BEGIN Dataset records

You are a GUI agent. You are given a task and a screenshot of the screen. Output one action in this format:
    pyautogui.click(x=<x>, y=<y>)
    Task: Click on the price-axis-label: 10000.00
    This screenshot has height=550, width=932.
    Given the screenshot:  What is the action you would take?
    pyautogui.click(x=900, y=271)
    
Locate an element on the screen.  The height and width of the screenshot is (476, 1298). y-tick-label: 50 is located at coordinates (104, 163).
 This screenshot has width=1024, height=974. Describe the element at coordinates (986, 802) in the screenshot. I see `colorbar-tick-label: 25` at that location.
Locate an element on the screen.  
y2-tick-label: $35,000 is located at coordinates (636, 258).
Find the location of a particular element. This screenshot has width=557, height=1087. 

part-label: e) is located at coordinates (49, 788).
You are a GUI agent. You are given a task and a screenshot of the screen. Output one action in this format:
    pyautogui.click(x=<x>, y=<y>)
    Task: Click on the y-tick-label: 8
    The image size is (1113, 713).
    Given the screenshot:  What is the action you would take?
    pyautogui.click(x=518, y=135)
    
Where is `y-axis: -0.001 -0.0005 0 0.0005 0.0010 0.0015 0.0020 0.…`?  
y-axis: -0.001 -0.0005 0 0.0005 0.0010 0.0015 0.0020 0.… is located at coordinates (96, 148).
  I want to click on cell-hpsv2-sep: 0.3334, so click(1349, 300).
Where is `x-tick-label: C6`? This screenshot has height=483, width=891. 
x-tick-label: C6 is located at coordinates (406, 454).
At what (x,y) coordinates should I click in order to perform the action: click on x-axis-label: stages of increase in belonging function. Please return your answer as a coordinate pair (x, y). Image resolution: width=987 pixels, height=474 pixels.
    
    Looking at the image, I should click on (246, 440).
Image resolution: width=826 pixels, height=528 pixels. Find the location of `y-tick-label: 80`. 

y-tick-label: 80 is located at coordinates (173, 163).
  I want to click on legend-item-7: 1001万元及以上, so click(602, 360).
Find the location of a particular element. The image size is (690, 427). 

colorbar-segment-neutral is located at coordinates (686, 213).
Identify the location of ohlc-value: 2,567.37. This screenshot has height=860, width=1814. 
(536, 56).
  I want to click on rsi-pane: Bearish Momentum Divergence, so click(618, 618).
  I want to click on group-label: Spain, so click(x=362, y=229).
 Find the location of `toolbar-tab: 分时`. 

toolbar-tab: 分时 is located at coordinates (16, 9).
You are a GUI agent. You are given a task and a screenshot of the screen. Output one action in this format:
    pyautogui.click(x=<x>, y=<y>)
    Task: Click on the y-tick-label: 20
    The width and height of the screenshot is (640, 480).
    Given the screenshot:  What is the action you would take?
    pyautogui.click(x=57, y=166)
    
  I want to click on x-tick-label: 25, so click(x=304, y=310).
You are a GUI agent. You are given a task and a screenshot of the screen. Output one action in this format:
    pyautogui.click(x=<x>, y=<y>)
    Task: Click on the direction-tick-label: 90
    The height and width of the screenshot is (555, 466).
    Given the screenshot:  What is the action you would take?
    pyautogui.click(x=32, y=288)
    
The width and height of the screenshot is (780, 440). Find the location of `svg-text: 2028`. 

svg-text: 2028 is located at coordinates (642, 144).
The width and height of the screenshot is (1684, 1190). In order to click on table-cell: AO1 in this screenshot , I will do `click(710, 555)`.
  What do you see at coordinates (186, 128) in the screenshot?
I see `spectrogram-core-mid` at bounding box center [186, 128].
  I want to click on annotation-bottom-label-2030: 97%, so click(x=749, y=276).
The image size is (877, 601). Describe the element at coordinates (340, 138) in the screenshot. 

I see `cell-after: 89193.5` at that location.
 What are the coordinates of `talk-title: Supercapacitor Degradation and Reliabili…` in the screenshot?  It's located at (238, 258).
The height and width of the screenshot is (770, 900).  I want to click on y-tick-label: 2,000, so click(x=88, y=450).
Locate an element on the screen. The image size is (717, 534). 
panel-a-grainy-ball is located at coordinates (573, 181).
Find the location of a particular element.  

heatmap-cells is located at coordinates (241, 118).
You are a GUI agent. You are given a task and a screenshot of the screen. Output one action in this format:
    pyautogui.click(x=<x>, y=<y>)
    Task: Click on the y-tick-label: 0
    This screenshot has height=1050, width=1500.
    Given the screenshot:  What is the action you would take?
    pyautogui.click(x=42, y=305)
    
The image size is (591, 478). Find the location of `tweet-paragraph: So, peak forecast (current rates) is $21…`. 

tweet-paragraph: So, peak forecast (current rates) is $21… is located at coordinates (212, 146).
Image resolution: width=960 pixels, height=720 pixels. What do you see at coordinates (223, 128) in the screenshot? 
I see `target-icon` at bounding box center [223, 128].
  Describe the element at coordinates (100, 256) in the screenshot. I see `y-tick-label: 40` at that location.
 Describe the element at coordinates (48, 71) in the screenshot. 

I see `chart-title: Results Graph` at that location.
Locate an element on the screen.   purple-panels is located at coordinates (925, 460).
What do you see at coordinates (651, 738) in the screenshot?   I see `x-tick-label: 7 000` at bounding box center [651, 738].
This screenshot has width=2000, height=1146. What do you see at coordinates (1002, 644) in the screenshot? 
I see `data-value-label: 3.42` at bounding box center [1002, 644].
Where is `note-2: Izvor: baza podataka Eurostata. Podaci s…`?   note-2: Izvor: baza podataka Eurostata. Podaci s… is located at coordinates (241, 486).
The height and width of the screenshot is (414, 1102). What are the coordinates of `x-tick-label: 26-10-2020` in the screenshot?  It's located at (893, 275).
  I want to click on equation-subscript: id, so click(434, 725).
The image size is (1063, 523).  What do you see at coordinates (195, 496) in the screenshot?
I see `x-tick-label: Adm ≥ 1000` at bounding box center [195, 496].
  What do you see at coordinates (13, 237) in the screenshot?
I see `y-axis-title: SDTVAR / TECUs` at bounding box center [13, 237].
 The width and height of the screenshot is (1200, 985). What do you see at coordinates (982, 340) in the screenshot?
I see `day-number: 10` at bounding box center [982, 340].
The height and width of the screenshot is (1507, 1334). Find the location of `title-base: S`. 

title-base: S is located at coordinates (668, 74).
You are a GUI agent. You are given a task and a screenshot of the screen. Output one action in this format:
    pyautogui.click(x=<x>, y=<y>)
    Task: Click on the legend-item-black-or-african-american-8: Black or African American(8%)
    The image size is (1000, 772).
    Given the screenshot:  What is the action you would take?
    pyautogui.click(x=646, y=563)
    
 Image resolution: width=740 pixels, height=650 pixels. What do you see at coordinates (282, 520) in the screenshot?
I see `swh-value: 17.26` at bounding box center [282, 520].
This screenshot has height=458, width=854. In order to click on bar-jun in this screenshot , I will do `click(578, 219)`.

END Dataset records

* To do *
Which Markdown table gives the lines above, each row holding a line number under "n" and the line itself under "Line", with blank lines omitted?

* Response below *
| n | Line |
|---|---|
| 1 | You are a GUI agent. You are given a task and a screenshot of the screen. Output one action in this format: |
| 2 |     pyautogui.click(x=<x>, y=<y>) |
| 3 |     Task: Click on the price-axis-label: 10000.00 |
| 4 |     This screenshot has height=550, width=932. |
| 5 |     Given the screenshot:  What is the action you would take? |
| 6 |     pyautogui.click(x=900, y=271) |
| 7 | Locate an element on the screen.  The height and width of the screenshot is (476, 1298). y-tick-label: 50 is located at coordinates (104, 163). |
| 8 |  This screenshot has width=1024, height=974. Describe the element at coordinates (986, 802) in the screenshot. I see `colorbar-tick-label: 25` at that location. |
| 9 | Locate an element on the screen.   |
| 10 | y2-tick-label: $35,000 is located at coordinates (636, 258). |
| 11 | Find the location of a particular element. This screenshot has width=557, height=1087.  |
| 12 | part-label: e) is located at coordinates (49, 788). |
| 13 | You are a GUI agent. You are given a task and a screenshot of the screen. Output one action in this format: |
| 14 |     pyautogui.click(x=<x>, y=<y>) |
| 15 |     Task: Click on the y-tick-label: 8 |
| 16 |     The image size is (1113, 713). |
| 17 |     Given the screenshot:  What is the action you would take? |
| 18 |     pyautogui.click(x=518, y=135) |
| 19 | Where is `y-axis: -0.001 -0.0005 0 0.0005 0.0010 0.0015 0.0020 0.…`?   |
| 20 | y-axis: -0.001 -0.0005 0 0.0005 0.0010 0.0015 0.0020 0.… is located at coordinates (96, 148). |
| 21 |   I want to click on cell-hpsv2-sep: 0.3334, so click(1349, 300). |
| 22 | Where is `x-tick-label: C6`? This screenshot has height=483, width=891.  |
| 23 | x-tick-label: C6 is located at coordinates (406, 454). |
| 24 | At what (x,y) coordinates should I click in order to perform the action: click on x-axis-label: stages of increase in belonging function. Please return your answer as a coordinate pair (x, y). Image resolution: width=987 pixels, height=474 pixels. |
| 25 |     Looking at the image, I should click on (246, 440). |
| 26 | Image resolution: width=826 pixels, height=528 pixels. Find the location of `y-tick-label: 80`.  |
| 27 | y-tick-label: 80 is located at coordinates (173, 163). |
| 28 |   I want to click on legend-item-7: 1001万元及以上, so click(602, 360). |
| 29 | Find the location of a particular element. The image size is (690, 427).  |
| 30 | colorbar-segment-neutral is located at coordinates (686, 213). |
| 31 | Identify the location of ohlc-value: 2,567.37. This screenshot has height=860, width=1814.  |
| 32 | (536, 56). |
| 33 |   I want to click on rsi-pane: Bearish Momentum Divergence, so click(618, 618). |
| 34 |   I want to click on group-label: Spain, so click(x=362, y=229). |
| 35 |  Find the location of `toolbar-tab: 分时`.  |
| 36 | toolbar-tab: 分时 is located at coordinates (16, 9). |
| 37 | You are a GUI agent. You are given a task and a screenshot of the screen. Output one action in this format: |
| 38 |     pyautogui.click(x=<x>, y=<y>) |
| 39 |     Task: Click on the y-tick-label: 20 |
| 40 |     The width and height of the screenshot is (640, 480). |
| 41 |     Given the screenshot:  What is the action you would take? |
| 42 |     pyautogui.click(x=57, y=166) |
| 43 |   I want to click on x-tick-label: 25, so click(x=304, y=310). |
| 44 | You are a GUI agent. You are given a task and a screenshot of the screen. Output one action in this format: |
| 45 |     pyautogui.click(x=<x>, y=<y>) |
| 46 |     Task: Click on the direction-tick-label: 90 |
| 47 |     The height and width of the screenshot is (555, 466). |
| 48 |     Given the screenshot:  What is the action you would take? |
| 49 |     pyautogui.click(x=32, y=288) |
| 50 | The width and height of the screenshot is (780, 440). Find the location of `svg-text: 2028`.  |
| 51 | svg-text: 2028 is located at coordinates (642, 144). |
| 52 | The width and height of the screenshot is (1684, 1190). In order to click on table-cell: AO1 in this screenshot , I will do `click(710, 555)`. |
| 53 |   What do you see at coordinates (186, 128) in the screenshot? |
| 54 | I see `spectrogram-core-mid` at bounding box center [186, 128]. |
| 55 |   I want to click on annotation-bottom-label-2030: 97%, so click(x=749, y=276). |
| 56 | The image size is (877, 601). Describe the element at coordinates (340, 138) in the screenshot.  |
| 57 | I see `cell-after: 89193.5` at that location. |
| 58 |  What are the coordinates of `talk-title: Supercapacitor Degradation and Reliabili…` in the screenshot?  It's located at (238, 258). |
| 59 | The height and width of the screenshot is (770, 900).  I want to click on y-tick-label: 2,000, so click(x=88, y=450). |
| 60 | Locate an element on the screen. The image size is (717, 534).  |
| 61 | panel-a-grainy-ball is located at coordinates (573, 181). |
| 62 | Find the location of a particular element.   |
| 63 | heatmap-cells is located at coordinates (241, 118). |
| 64 | You are a GUI agent. You are given a task and a screenshot of the screen. Output one action in this format: |
| 65 |     pyautogui.click(x=<x>, y=<y>) |
| 66 |     Task: Click on the y-tick-label: 0 |
| 67 |     This screenshot has height=1050, width=1500. |
| 68 |     Given the screenshot:  What is the action you would take? |
| 69 |     pyautogui.click(x=42, y=305) |
| 70 | The image size is (591, 478). Find the location of `tweet-paragraph: So, peak forecast (current rates) is $21…`.  |
| 71 | tweet-paragraph: So, peak forecast (current rates) is $21… is located at coordinates (212, 146). |
| 72 | Image resolution: width=960 pixels, height=720 pixels. What do you see at coordinates (223, 128) in the screenshot?  |
| 73 | I see `target-icon` at bounding box center [223, 128]. |
| 74 |   Describe the element at coordinates (100, 256) in the screenshot. I see `y-tick-label: 40` at that location. |
| 75 |  Describe the element at coordinates (48, 71) in the screenshot.  |
| 76 | I see `chart-title: Results Graph` at that location. |
| 77 | Locate an element on the screen.   purple-panels is located at coordinates (925, 460). |
| 78 | What do you see at coordinates (651, 738) in the screenshot?   I see `x-tick-label: 7 000` at bounding box center [651, 738]. |
| 79 | This screenshot has width=2000, height=1146. What do you see at coordinates (1002, 644) in the screenshot?  |
| 80 | I see `data-value-label: 3.42` at bounding box center [1002, 644]. |
| 81 | Where is `note-2: Izvor: baza podataka Eurostata. Podaci s…`?   note-2: Izvor: baza podataka Eurostata. Podaci s… is located at coordinates (241, 486). |
| 82 | The height and width of the screenshot is (414, 1102). What are the coordinates of `x-tick-label: 26-10-2020` in the screenshot?  It's located at (893, 275). |
| 83 |   I want to click on equation-subscript: id, so click(434, 725). |
| 84 | The image size is (1063, 523).  What do you see at coordinates (195, 496) in the screenshot? |
| 85 | I see `x-tick-label: Adm ≥ 1000` at bounding box center [195, 496]. |
| 86 |   What do you see at coordinates (13, 237) in the screenshot? |
| 87 | I see `y-axis-title: SDTVAR / TECUs` at bounding box center [13, 237]. |
| 88 |  The width and height of the screenshot is (1200, 985). What do you see at coordinates (982, 340) in the screenshot? |
| 89 | I see `day-number: 10` at bounding box center [982, 340]. |
| 90 | The height and width of the screenshot is (1507, 1334). Find the location of `title-base: S`.  |
| 91 | title-base: S is located at coordinates (668, 74). |
| 92 | You are a GUI agent. You are given a task and a screenshot of the screen. Output one action in this format: |
| 93 |     pyautogui.click(x=<x>, y=<y>) |
| 94 |     Task: Click on the legend-item-black-or-african-american-8: Black or African American(8%) |
| 95 |     The image size is (1000, 772). |
| 96 |     Given the screenshot:  What is the action you would take? |
| 97 |     pyautogui.click(x=646, y=563) |
| 98 |  Image resolution: width=740 pixels, height=650 pixels. What do you see at coordinates (282, 520) in the screenshot? |
| 99 | I see `swh-value: 17.26` at bounding box center [282, 520]. |
| 100 | This screenshot has height=458, width=854. In order to click on bar-jun in this screenshot , I will do `click(578, 219)`. |